WORK ITEM
Up to and including the line that holds "Task: Click the bar", print the data exactly from its first line; do not print the pictures.

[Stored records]
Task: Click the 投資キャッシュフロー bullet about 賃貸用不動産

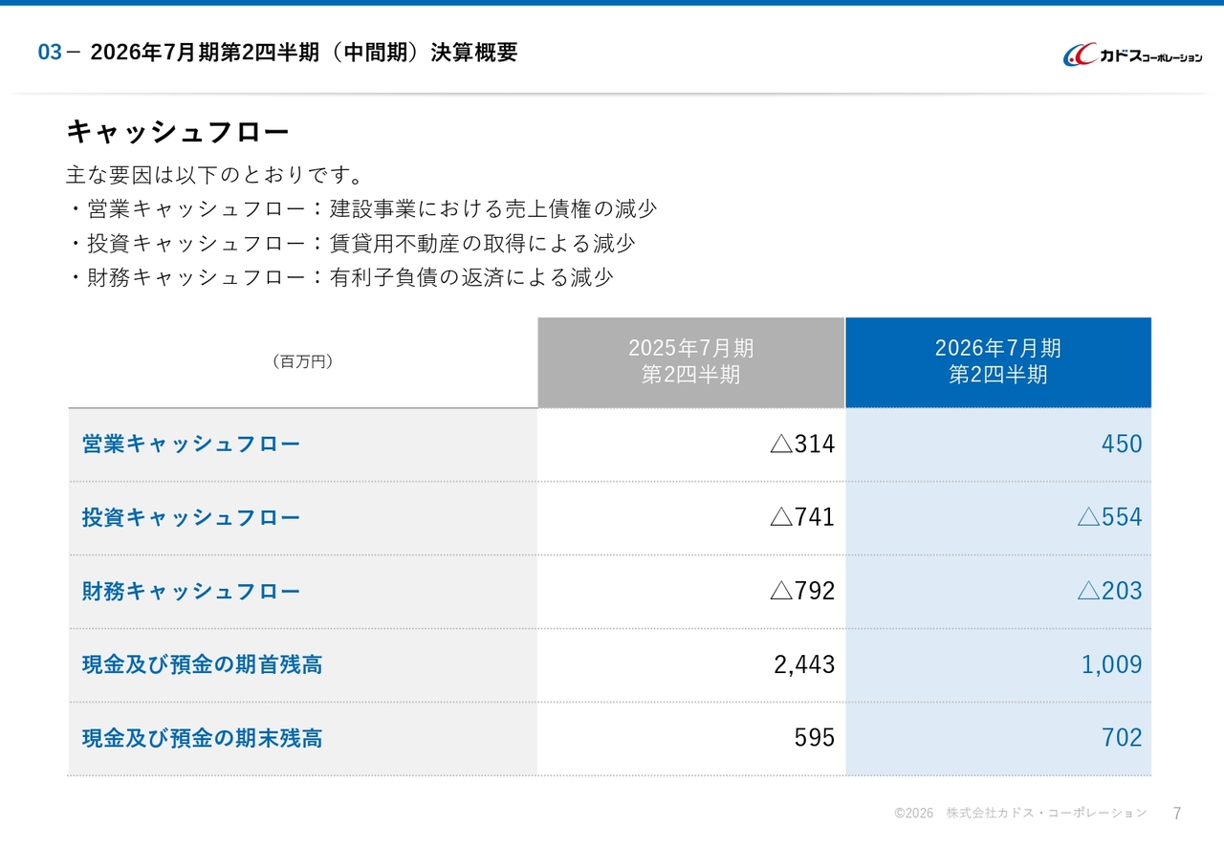Action: (351, 244)

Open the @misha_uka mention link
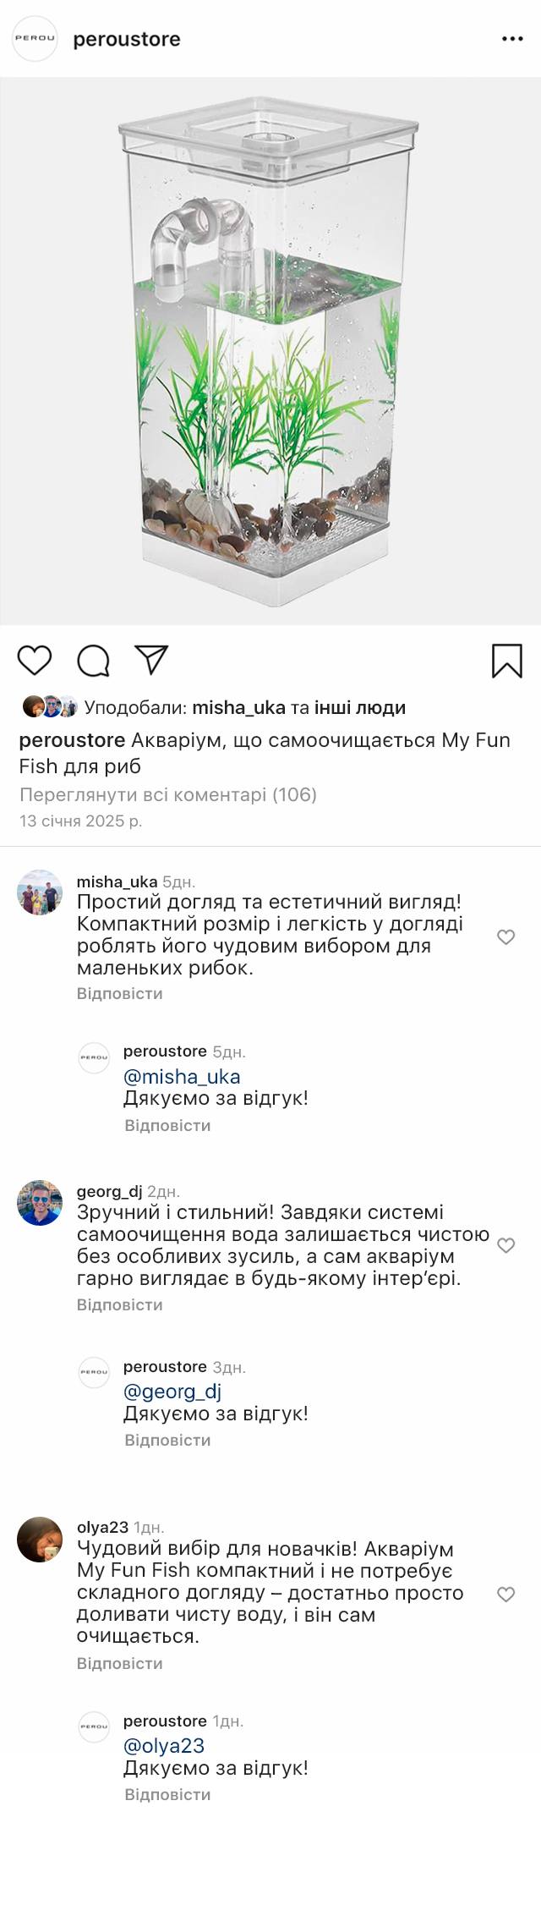pyautogui.click(x=182, y=1076)
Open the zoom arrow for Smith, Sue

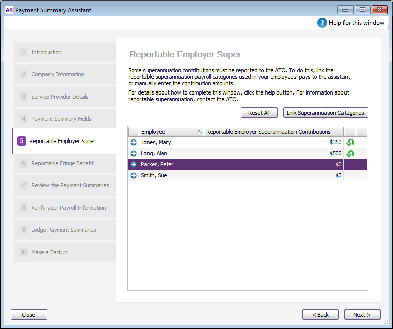click(134, 176)
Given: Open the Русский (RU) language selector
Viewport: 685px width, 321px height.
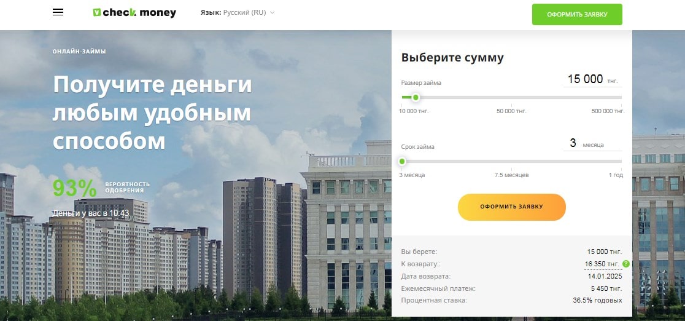Looking at the screenshot, I should pos(245,13).
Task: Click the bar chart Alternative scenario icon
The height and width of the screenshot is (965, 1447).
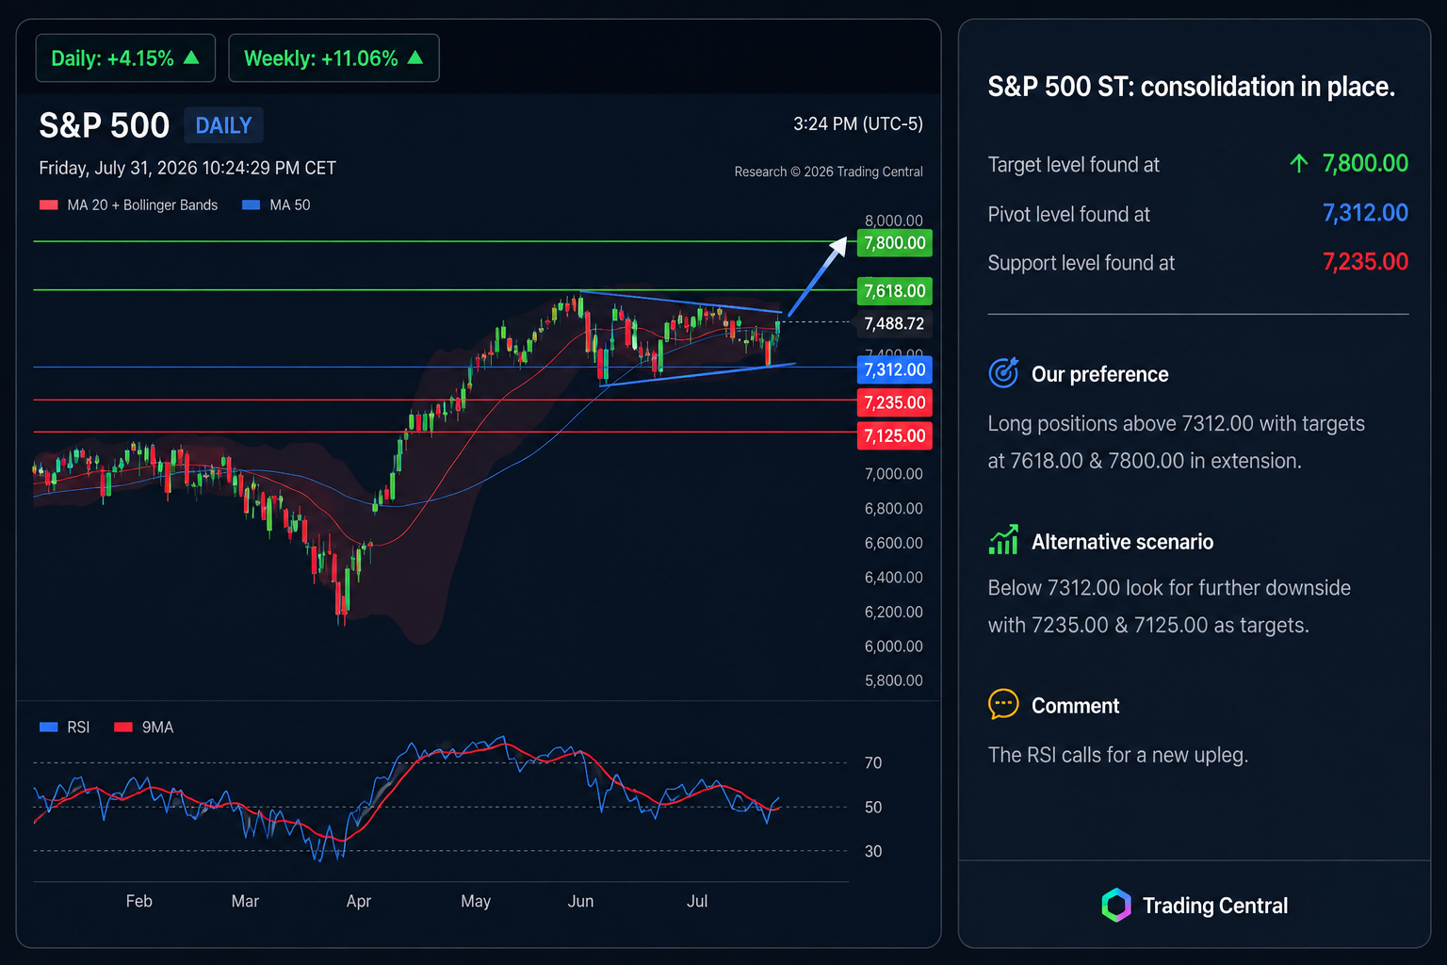Action: (1003, 540)
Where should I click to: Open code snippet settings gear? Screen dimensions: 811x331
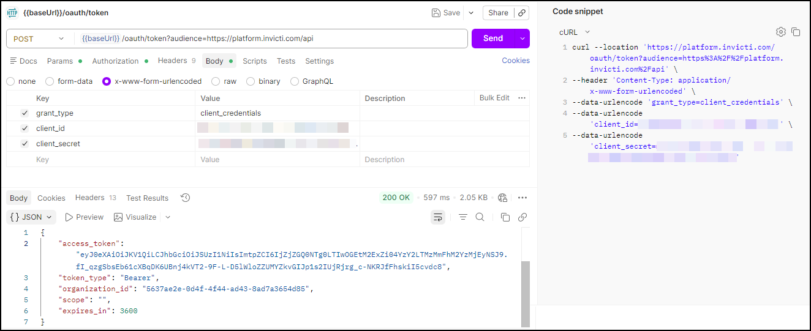coord(780,32)
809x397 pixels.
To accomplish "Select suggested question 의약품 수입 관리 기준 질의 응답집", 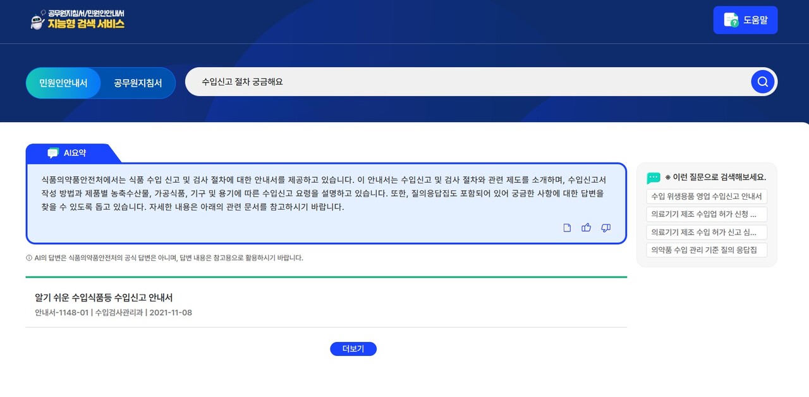I will 706,250.
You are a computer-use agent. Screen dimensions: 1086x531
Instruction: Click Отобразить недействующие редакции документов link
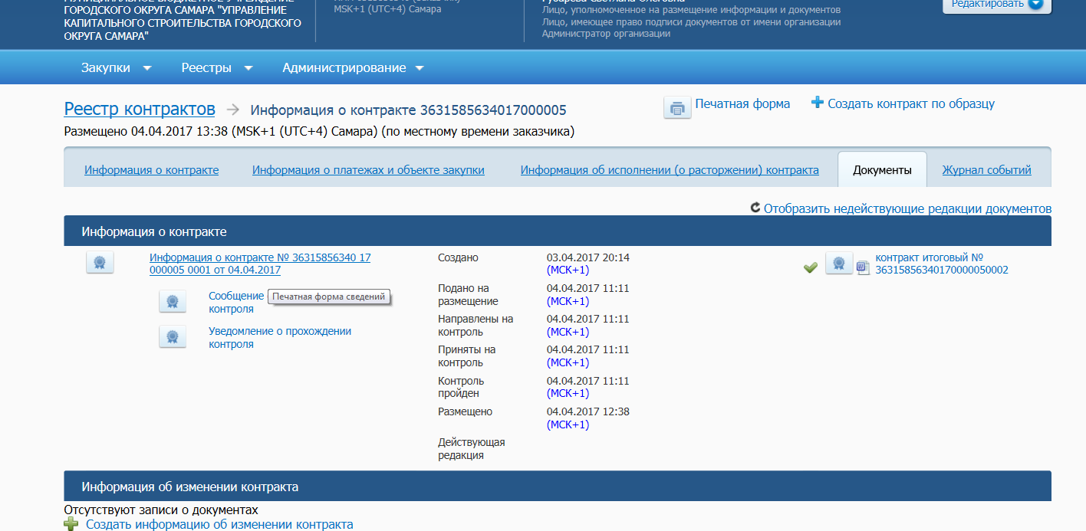907,208
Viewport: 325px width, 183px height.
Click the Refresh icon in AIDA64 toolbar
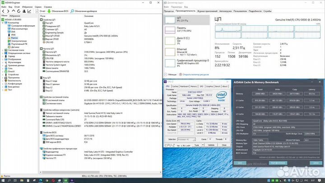point(19,12)
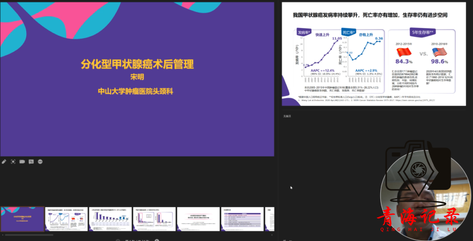Screen dimensions: 473x241
Task: Go to fourth thumbnail with pink-boxed charts
Action: [154, 219]
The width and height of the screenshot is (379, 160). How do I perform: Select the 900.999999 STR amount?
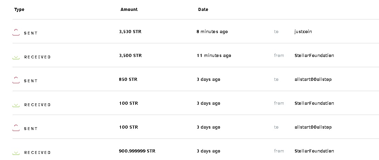(137, 151)
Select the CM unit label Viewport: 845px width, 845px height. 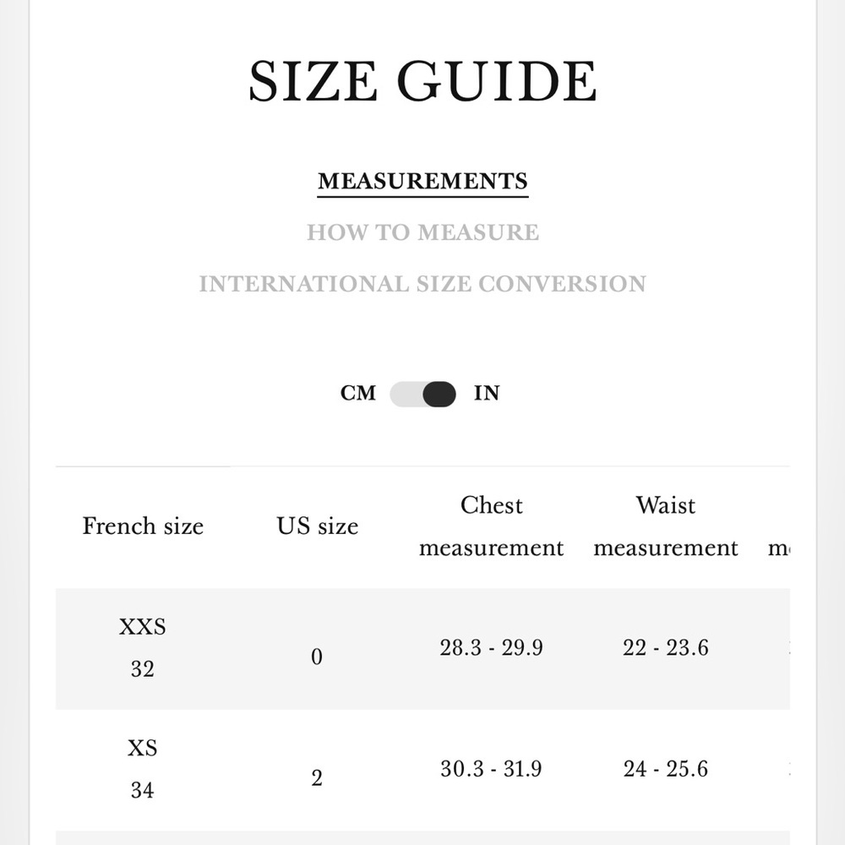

ANSWER TO THIS EXERCISE
Task: Click the 投資キャッシュフロー bullet about 賃貸用不動産

Action: (351, 244)

Open the @misha_uka mention link
pyautogui.click(x=182, y=1076)
Open the zoom arrow for Smith, Sue

click(134, 176)
Given: Open the Русский (RU) language selector
Viewport: 685px width, 321px height.
Looking at the screenshot, I should pos(245,13).
Task: Click the bar chart Alternative scenario icon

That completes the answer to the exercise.